Se o crescimento dos crimes for menor do que o da inclusão digital haverá apenas que dotar de maiores recursos as instâncias policiais e judiciais existentes. Do contrário, haverá, sim, que discutir leis que possibilitem identificar pedófilos, neonazistas, golpistas e difamadores mais facilmente.
A sociedade tem o direito de fazer essa escolha conscientemente, sendo colocada diante dela em um plebiscito, por exemplo. Queremos uma liberdade de expressão que se converta em liberdade de destruição? Quem tem o direito de falar por todos, nesse caso?
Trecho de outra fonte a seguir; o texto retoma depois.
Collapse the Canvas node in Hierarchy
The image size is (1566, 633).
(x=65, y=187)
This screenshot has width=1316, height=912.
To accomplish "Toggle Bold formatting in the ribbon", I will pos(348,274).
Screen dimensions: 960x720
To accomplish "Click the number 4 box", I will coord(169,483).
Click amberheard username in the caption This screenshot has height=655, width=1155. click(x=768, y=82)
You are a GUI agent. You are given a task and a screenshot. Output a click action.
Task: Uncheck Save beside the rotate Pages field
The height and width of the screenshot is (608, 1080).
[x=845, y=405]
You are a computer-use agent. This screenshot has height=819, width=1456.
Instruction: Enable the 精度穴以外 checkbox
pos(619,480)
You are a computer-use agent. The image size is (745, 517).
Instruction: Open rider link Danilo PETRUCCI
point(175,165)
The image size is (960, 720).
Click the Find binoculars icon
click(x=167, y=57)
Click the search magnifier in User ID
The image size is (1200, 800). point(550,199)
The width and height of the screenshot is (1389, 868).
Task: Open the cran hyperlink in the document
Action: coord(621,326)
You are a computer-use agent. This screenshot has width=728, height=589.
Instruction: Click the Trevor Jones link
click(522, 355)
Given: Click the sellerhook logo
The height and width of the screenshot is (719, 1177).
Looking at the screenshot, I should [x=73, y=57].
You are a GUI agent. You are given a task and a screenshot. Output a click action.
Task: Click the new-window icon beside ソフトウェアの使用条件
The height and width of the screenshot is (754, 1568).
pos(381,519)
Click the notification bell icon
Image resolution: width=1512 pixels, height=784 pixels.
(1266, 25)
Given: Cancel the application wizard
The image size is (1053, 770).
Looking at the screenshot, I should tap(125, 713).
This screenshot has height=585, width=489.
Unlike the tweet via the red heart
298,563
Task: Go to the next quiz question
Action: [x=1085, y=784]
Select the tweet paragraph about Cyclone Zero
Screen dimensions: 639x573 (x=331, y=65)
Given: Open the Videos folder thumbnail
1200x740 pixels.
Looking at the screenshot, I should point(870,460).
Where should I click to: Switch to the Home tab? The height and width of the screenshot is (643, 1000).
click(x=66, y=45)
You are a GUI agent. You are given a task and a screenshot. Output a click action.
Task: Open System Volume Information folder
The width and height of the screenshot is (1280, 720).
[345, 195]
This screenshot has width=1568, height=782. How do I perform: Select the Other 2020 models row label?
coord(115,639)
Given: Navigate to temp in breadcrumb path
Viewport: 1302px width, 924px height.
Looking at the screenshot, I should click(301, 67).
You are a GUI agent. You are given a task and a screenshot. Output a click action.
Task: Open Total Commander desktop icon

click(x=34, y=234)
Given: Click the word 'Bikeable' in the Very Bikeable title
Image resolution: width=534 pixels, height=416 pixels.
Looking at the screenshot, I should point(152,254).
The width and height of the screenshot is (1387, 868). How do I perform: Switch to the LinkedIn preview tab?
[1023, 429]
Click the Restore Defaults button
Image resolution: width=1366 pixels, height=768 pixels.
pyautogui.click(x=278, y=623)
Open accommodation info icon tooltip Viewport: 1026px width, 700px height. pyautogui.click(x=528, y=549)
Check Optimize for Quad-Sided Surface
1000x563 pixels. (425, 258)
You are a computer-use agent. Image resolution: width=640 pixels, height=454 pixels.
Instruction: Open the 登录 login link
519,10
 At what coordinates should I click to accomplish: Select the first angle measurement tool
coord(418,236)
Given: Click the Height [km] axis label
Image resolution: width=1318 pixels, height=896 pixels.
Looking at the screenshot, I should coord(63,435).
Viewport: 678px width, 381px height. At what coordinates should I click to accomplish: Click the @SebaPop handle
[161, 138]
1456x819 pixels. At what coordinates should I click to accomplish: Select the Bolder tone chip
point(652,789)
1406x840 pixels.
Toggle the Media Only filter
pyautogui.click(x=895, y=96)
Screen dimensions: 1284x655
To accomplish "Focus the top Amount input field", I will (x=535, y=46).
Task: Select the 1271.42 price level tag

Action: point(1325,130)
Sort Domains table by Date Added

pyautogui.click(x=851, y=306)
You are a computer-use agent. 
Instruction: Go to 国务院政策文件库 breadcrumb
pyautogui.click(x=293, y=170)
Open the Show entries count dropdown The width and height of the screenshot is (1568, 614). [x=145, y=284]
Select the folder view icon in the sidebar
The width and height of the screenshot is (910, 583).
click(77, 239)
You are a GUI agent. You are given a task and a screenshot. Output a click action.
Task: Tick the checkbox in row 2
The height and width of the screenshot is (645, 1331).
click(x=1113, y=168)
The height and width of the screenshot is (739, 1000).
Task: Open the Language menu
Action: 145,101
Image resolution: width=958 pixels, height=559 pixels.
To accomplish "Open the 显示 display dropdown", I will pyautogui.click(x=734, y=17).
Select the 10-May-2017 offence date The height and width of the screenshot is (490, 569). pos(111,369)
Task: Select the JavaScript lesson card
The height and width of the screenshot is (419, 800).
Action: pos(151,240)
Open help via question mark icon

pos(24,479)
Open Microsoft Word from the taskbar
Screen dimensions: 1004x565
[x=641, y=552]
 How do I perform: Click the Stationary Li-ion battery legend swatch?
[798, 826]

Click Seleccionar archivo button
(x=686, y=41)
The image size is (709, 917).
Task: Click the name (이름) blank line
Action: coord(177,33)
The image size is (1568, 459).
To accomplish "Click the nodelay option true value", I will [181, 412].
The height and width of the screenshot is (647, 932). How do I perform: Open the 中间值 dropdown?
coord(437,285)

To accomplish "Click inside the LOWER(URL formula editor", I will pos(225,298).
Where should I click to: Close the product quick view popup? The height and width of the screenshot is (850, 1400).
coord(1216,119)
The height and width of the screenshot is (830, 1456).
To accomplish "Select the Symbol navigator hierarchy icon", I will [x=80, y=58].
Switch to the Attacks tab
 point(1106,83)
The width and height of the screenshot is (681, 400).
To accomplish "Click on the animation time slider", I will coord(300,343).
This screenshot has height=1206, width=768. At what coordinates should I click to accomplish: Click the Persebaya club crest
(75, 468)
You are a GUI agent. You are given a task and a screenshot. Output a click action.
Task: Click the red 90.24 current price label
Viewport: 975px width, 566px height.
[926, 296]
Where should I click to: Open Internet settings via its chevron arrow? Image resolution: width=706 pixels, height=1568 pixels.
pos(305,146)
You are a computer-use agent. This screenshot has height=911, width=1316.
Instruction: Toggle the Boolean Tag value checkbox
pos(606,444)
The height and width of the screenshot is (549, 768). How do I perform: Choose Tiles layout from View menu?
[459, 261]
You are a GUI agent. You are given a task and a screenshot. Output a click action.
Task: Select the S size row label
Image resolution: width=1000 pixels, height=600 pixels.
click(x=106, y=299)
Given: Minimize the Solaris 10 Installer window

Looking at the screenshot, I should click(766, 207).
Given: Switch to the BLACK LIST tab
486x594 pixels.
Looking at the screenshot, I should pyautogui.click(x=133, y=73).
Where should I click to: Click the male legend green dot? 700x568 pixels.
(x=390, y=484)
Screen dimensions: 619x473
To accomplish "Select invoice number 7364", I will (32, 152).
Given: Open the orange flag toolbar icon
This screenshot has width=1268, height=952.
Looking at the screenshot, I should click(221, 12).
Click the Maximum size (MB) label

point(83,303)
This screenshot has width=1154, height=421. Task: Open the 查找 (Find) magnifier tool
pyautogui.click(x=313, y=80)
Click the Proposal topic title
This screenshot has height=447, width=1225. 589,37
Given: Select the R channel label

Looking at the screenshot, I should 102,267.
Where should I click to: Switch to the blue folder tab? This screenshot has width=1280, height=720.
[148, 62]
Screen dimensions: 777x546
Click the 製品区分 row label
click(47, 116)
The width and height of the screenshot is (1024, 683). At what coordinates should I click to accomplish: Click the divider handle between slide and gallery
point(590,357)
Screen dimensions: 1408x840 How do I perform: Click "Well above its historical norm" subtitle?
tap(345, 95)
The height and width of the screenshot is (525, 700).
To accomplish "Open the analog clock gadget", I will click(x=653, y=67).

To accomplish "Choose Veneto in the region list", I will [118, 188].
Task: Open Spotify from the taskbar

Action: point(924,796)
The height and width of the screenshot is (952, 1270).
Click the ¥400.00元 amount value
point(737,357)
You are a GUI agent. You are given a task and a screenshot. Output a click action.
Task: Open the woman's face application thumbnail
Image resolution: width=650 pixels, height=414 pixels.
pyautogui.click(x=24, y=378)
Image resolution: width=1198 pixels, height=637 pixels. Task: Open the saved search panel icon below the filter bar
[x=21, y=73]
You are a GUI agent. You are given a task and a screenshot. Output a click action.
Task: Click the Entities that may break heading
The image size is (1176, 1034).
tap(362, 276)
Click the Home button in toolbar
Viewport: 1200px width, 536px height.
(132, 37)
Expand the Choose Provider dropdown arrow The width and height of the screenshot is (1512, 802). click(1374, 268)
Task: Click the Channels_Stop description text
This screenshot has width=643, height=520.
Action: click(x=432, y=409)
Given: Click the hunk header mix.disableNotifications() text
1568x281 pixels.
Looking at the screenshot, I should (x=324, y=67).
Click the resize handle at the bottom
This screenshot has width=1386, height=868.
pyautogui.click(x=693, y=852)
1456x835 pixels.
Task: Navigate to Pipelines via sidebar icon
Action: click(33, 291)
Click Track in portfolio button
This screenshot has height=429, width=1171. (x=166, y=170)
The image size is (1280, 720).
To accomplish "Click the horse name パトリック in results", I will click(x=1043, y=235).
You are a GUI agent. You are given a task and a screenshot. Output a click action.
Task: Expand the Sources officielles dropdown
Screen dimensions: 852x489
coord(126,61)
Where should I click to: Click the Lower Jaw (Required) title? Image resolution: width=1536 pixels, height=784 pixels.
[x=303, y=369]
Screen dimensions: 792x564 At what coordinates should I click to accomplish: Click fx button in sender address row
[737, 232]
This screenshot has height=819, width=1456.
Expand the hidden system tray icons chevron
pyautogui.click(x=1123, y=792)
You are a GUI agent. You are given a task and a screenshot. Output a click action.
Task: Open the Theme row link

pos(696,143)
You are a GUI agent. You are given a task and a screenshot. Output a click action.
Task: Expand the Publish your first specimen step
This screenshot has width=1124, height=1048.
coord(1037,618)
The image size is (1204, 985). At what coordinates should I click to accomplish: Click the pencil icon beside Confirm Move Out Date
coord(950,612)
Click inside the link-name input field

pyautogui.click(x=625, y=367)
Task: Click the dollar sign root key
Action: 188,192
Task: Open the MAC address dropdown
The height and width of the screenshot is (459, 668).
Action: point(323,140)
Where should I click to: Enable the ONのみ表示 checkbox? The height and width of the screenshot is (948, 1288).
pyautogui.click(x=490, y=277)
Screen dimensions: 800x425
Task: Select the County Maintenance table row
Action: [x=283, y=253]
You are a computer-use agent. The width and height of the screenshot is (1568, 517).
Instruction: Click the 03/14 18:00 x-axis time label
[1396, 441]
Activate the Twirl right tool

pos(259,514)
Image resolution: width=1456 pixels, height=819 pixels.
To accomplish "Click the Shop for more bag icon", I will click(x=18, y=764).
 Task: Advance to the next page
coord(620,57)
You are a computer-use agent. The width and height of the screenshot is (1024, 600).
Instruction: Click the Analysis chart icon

Os que militam em defesa do atual nível de anonimato na internet precisam se dispor ao diálogo e ao debate, bem como os que temem esse anonimato por facilitar crimes de todo tipo.
Ninguém ganhará um debate como esse no grito. Pode ser travado em clima de boa vontade ou de confronto, mas será travado – quer queiram, quer não. Entendo, porém, os militantes da causa da liberdade na rede. Não os culpo pela paixão, pois sou apaixonado por minhas causas.
Todavia, como já disse, o limite da liberdade de cada um é o direito do outro. E não se pode tentar intimidar quem pensa diferente difamando-o ou patrulhando-o, fazendo-lhe acusações só por discutir o que não se quer.
O patrulhamento do pensamento alheio não pode ser usado para pregar liberdade de expressão. Criar-se-ão, cada vez mais, milícias virtuais destinadas a intimidar quem ouse discordar desses grupos.
Sempre que surgem essas anomalias, as vítimas do patrulhamento vão ficando pelo caminho e em determinado ponto se tornam tantas que acaba sendo possível fazer leis mais duras do que o necessário.
Visando o aprofundamento nessa questão, ao fim desta semana participarei de uma reunião com militantes da causa do anonimato na rede. Em seguida, participarei de encontro com defensores da sua maior normatização.
O que deve valer, em uma discussão dessa importância, não são as pessoas, mas o interesse coletivo. Não importa quem defende o que. É uma discussão que deve permanecer aberta e que, acima de tudo, tem que ser travada.
Não se pode aceitar o argumento de que propor tal discussão significa “fornecer combustível” para um dos lados. É um argumento antidemocrático que vem sendo usado pela grande mídia para se apropriar de concessões públicas e agir como partido político.